One measure of that support might be the fact that in the weeks since Brexit thousands of Northern Irish citizens have applied for Irish passports — as every resident of the province is entitled to do — causing at least two post offices in Belfast to run out of application forms. Even leading unionist Ian Paisley Jr, who campaigned for Leave in line with the Democratic Unionist Party, courted controversy when he made the unthinkable suggestion that his fellow loyalists begin to apply for Irish passports.

Speaking to TIME, Paisley said that he made his suggestion in jest — but that he expected people were applying for passports simply for practical, and non-ideological reasons. “People have worries, especially if they travel a lot. If you can work the system then work the system.”

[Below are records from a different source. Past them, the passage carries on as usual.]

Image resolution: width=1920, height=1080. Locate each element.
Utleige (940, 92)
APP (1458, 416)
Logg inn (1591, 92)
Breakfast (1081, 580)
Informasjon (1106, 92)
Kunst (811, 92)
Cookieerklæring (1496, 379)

In any case he believes that the Republic will not remain a part of the E.U. for long, forced to leave because of the knock-on economic repercussions of Brexit. Then, he speculates, trade deals and free travel could continue unabated between the two countries.

Paisley also dismissed claims that a Brexit makes a vote on uniting Ireland any likelier. Those demanding a referendum on reunification will take any opportunity to so, he says. “I’ve no doubt that hardline republicans will continue to do what hardline republicans have always done… but they don’t need the raison d’être of Brexit to do that.”

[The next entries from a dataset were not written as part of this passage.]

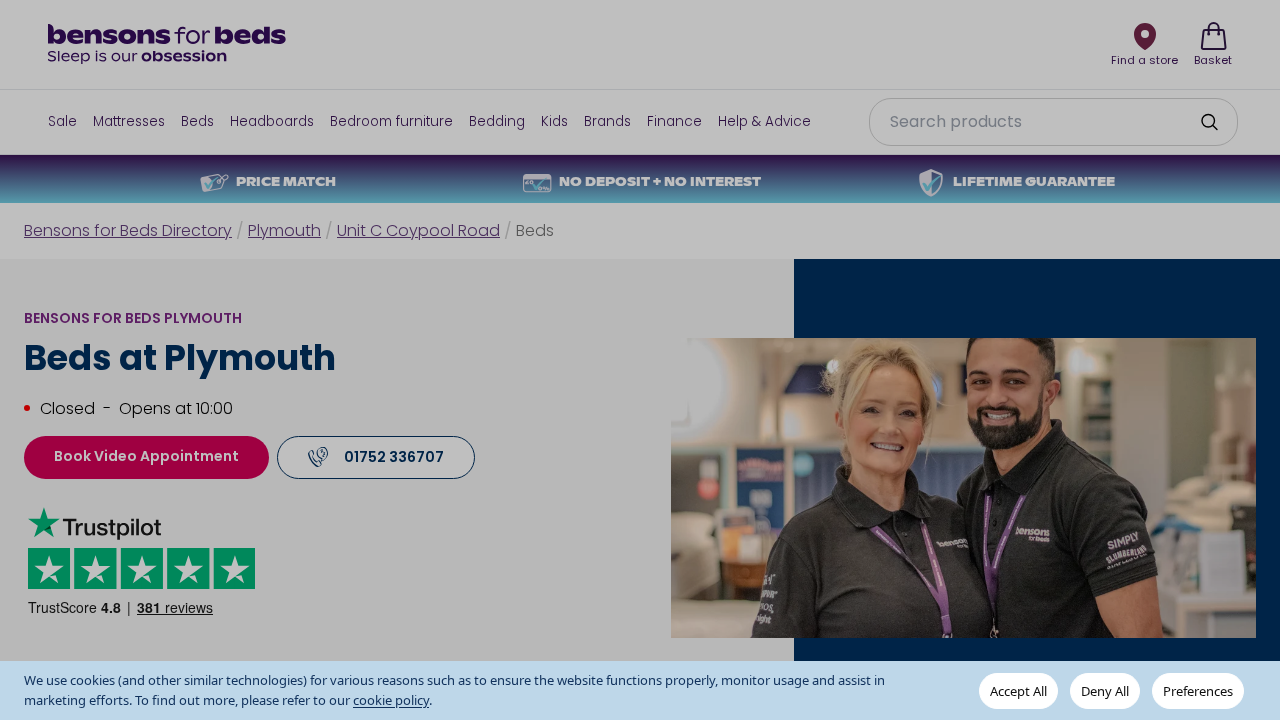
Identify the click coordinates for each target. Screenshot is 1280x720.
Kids (554, 121)
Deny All (1105, 691)
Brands (607, 121)
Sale (62, 121)
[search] (1209, 122)
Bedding (497, 121)
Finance (674, 121)
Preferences (1198, 691)
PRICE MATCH (286, 183)
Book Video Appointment (146, 456)
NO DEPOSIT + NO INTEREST (660, 183)
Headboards (272, 121)
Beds (197, 121)
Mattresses (129, 121)
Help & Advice (764, 121)
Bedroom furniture (391, 121)
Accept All (1018, 691)
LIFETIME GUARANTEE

The polls are on Paisley’s side, for now. A 2014 survey carried out by the Belfast Telegraph found almost 60% were in favour of Northern Ireland remaining in Britain. So too is Westminster. On July 19, the newly appointed Secretary of State for Northern Ireland James Brokenshire ruled out a reunification vote and insisted Northern Ireland would leave the E.U. along with the rest of the United Kingdom.

Cross-border E.U.-funded peace projects are now scrambling to find ways to guarantee their funding. At the same time, the government in Dublin is beginning to attempt to envisage how border controls might operate in the north, and have expressed a desire to hold an all-Ireland forum to discuss it. The prospects look dim, however; the DUP has refused to participate and Westminster has largely remained silent.

At the moment, the only people subject to border restrictions are a small group of Syrian refugees who came to Derry in April under a U.K. resettlement program, and have been warned that crossing the border may impinge on their ability to get British citizenship in the future. “The process hasn’t begun yet, so we don’t know any more about what a harder border would look like,” said Peter Hutcheon, editor of the local Londonderry Sentinel.

The one certainty about the Brexit vote in Northern Ireland is that it has reinforced longstanding divisions along sectarian lines, just as it has entrenched deep societal rifts across Britain. At the traditional towering bonfires that lit up Belfast the evening before the main orange marches, the usual Irish tricolours and pictures of republican politicians had found new companions. “Brexit. IRA. Scum,” one sign read. Above it, a blue EU flag went up in flames.